Ieri la Borsa di Milano ha ceduto il 2,09% tornando ad allarmare investitori e risparmiatori. Il mercato è stato trascinato al ribasso dai titoli bancari e finanziari che rappresentano gran parte del listino italiano. A spaventare è stato il successo elettorale di Podemos in Spagna (anche Madrid ha perso il 2%), ma soprattutto la paura che la Grecia non onori le prossime scadenze con i creditori, come domenica hanno dichiarato esponenti del governo di Atene, non avendo materialmente in cassa gli 1,6 miliardi che il 6 giugno devono essere rimborsati al Fondo monetario internazionale. Una situazione che, normalmente, significherebbe default, fallimento, come accaduto in Argentina nel 2001 (e, in parte, anche lo scorso anno). Ma qui le cose sono diverse perché c'è di mezzo l'euro. Quindi il problema non è quello di un solo Stato sovrano, ma riguarda il futuro della stessa valuta che sta nelle tasche di noi italiani e dei cittadini di altri 18 Stati dell'Unione Europea. E nessuno sa esattamente cosa potrebbe succedere se al default della Grecia seguisse l'uscita dall'euro. Ecco perché la cosa è preoccupante. Ma nello stesso tempo i dati e i fatti ci suggeriscono di contenere l'allarmismo. Due gli elementi principali: lo spread tra i rendimenti di Btp italiani e Bund tedeschi si è mosso poco, rimanendo in zona 120-125 punti.
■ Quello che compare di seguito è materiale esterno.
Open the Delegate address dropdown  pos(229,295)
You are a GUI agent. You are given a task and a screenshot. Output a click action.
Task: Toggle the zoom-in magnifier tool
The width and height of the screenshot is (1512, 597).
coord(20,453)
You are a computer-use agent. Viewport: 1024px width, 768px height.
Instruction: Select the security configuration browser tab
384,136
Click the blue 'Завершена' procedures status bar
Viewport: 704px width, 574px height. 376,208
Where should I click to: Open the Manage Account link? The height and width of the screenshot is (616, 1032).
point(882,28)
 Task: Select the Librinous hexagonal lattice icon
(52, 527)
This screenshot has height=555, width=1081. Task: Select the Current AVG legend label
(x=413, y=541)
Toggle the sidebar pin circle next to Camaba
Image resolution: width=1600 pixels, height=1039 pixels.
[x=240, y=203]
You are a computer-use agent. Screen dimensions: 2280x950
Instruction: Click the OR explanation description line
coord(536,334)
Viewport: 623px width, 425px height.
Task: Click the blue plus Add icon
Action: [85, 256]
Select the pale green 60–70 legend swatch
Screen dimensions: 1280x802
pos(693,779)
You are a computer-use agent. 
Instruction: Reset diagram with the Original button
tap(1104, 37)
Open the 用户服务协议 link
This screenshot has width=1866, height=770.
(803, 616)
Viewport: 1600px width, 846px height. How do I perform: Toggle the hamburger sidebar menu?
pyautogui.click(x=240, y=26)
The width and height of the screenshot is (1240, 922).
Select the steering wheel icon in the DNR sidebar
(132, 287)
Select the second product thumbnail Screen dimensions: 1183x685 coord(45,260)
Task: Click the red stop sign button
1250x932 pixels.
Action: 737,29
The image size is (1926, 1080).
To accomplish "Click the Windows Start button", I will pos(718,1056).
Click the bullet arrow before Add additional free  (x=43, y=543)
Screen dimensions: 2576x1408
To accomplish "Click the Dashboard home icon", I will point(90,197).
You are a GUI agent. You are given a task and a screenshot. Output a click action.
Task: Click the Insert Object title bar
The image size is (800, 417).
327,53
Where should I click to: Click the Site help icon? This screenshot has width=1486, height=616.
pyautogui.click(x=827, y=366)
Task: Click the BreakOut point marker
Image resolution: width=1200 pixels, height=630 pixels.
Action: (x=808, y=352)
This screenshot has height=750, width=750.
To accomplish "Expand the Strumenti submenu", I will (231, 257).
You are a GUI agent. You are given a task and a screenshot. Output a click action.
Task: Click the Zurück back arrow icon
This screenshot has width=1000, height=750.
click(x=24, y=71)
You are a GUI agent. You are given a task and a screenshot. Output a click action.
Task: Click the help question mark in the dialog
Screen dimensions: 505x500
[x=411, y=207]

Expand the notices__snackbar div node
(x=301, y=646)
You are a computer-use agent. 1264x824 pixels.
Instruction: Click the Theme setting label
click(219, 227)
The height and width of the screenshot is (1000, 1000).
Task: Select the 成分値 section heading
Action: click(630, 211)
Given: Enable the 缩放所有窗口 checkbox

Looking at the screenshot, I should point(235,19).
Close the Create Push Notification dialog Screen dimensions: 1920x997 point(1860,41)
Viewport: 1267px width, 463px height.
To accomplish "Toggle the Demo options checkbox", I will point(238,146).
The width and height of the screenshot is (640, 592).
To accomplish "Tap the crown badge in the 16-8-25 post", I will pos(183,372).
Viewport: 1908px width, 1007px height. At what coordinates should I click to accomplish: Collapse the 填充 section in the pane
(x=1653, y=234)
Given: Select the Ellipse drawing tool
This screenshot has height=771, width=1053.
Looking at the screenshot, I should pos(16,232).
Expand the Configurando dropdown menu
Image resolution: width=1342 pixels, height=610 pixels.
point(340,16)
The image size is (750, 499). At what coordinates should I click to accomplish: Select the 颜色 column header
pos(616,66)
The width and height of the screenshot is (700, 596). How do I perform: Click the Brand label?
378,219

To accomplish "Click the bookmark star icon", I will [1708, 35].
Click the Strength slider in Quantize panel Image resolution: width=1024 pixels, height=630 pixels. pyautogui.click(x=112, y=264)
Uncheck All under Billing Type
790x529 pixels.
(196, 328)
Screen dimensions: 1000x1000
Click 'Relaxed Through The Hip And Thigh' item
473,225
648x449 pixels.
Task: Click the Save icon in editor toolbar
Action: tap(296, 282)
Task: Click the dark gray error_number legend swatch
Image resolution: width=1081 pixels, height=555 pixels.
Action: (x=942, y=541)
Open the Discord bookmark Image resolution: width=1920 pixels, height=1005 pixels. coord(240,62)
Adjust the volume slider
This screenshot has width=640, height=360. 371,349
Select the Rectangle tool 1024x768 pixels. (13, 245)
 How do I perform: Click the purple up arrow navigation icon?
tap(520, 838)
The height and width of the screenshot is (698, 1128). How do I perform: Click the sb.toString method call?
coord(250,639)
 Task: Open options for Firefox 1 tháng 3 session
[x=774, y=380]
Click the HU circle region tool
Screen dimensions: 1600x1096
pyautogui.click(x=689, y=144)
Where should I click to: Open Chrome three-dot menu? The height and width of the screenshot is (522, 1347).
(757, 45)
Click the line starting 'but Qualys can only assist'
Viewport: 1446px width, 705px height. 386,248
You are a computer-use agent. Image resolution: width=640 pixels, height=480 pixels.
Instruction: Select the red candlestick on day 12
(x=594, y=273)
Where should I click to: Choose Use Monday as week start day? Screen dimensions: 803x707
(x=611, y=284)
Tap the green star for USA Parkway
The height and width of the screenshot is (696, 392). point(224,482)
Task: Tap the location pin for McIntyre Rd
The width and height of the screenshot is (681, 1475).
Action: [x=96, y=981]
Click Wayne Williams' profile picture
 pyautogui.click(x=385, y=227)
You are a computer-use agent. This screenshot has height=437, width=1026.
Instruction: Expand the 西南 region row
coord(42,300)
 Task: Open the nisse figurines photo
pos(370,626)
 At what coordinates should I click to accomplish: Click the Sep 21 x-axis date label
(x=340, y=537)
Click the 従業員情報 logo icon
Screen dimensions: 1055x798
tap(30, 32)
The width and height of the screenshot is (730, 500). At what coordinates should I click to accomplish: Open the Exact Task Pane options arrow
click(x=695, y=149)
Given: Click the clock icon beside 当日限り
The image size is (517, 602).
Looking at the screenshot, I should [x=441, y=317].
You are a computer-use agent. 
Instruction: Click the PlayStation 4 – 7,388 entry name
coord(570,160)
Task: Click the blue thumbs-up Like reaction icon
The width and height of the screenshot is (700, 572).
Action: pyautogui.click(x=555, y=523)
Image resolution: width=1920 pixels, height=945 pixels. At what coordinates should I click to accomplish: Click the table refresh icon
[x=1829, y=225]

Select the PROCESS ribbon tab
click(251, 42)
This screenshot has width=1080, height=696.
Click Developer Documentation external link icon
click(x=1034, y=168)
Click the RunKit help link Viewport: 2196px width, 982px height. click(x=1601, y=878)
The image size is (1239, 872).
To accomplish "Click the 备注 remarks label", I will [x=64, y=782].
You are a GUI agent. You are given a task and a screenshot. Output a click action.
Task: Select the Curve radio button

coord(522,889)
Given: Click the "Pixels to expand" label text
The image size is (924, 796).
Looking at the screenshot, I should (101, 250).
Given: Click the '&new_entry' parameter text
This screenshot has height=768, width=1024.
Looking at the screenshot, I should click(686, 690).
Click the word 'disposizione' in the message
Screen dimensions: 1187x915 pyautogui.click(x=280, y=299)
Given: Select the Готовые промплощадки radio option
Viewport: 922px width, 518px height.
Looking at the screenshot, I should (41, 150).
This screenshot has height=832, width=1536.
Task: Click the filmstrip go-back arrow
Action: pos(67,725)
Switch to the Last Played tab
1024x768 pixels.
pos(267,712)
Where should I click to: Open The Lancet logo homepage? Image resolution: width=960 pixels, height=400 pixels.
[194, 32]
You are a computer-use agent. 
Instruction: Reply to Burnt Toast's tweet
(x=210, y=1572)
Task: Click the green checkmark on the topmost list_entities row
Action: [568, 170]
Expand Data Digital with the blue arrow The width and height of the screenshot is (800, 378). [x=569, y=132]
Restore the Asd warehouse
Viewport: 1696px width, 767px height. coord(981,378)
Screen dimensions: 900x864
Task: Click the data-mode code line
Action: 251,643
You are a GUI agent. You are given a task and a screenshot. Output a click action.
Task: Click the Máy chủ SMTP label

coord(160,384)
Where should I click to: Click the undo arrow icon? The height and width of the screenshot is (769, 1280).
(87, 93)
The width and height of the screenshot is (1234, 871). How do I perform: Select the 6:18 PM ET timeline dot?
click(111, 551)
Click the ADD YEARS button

La Borsa ha sì preso una batosta, ma il 2% di un indice che solo dall'inizio dell'anno è salito del 23% non è un segnale da «panic selling». Certo la situazione è grave. Ma bisogna vedere, giocando con l'aforisma di Ennio Flaiano, se sia anche seria. Grave lo è perché il tempo stringe e non si può pensare che un mancato rimborso all'Fmi non abbia conseguenze. Atene, oltre a non avere più soldi in cassa, ha problemi con la liquidità delle banche (ci sono 80 miliardi di esposizione extra con la Bce, mentre sono già usciti 32 dei 180 miliardi del totale dei depositi) e il bilancio pubblico fa ormai fatica a macinare entrate. Quindi serve un accordo tra creditori (oltre a Fmi e Bce, anche i Paesi Ue, Italia compresa) entro pochi giorni. In mancanza di questo, lo scenario peggiore non porterebbe benefici a nessuno. E soprattutto nuocerebbe al popolo greco, che si ritroverebbe nella terra di nessuno, impossibilitato ad accedere ai mercati finanziari e con un'economia così scarsamente industrializzata da avere ben poco da gioire dell'eventuale ritorno alla dracma. Non è un caso che ieri il Comitato centrale del partito di sinistra radicale del premier Tsipras, Syriza, abbia respinto a larga maggioranza sia il blocco dei rimborsi all'Fmi, sia la nazionalizzazione delle banche, sia il referendum sul blocco degli accordi con i creditori internazionali. Ecco perché i mercati, in fin dei conti, non credono agli scenari peggiori. E, anzi, interpretano le minacce greche come posizioni negoziali e le loro suggestioni come occasioni da sfruttare per entrare, con qualche sconto, su listini che restano super rialzisti.

Spinti dalle prospettive di ripresa in Europa e, soprattutto, dai 60 miliardi al mese con i quali la Bce sta comprando titoli dal marzo scorso (il «quantitative easing»). Ecco perché la scommessa più sicura pare essere quella di un accordo in extremis.

A rischio solo nel caso di un imprevedibile e irrazionale harakiri da parte dei greci.